The composition, structure and corrosion behaviour of CrxAly(Si)C coatings fabricated by the arc discharge techniques using Cr-Al-Si and graphite cathodes were studied. X-ray photoelectron spectroscopy, X-ray energy-dispersive spectroscopy, nuclear reactions, and Rutherford backscattering methods were applied to determine composition of the coating, X-ray diffraction and transmission electron microscopy — to investigate the structure of the coating. Corrosion tests were performed in an electrochemical cell in a 3.5 % NaCl solution.
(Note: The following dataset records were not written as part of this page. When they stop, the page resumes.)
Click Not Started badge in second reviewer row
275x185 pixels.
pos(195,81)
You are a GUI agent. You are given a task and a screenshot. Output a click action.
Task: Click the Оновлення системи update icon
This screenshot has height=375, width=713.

Depletion of the cathode surface of chromium, screening of Cr+ by C+ in plasma, and selective etching of the coating upper layers are accompanied by a decrease of Cr / (Al + Si) ratio in the coatings compared to the cathode. The carbon content (CC) in CrxAl(Si)yC, determined by XPS, EDS and NR, differs by several times. The CC measured by NR correlates with the results of Raman spectroscopy and confirms the existence of a continuous carbon matrix in CrxAly(Si)C. Cr is chemical bonded with carbon, silicon — with carbon and aluminum. The Al-Si system provides the structure feature of CrxAl(Si)yC: a network of aluminum intersects the amorphous matrix. The mechanical mismatch and weak bond between the Al structures and the amorphous matrix may be the reason for the formation of defects in the form of cracks and microchannels along the boundaries.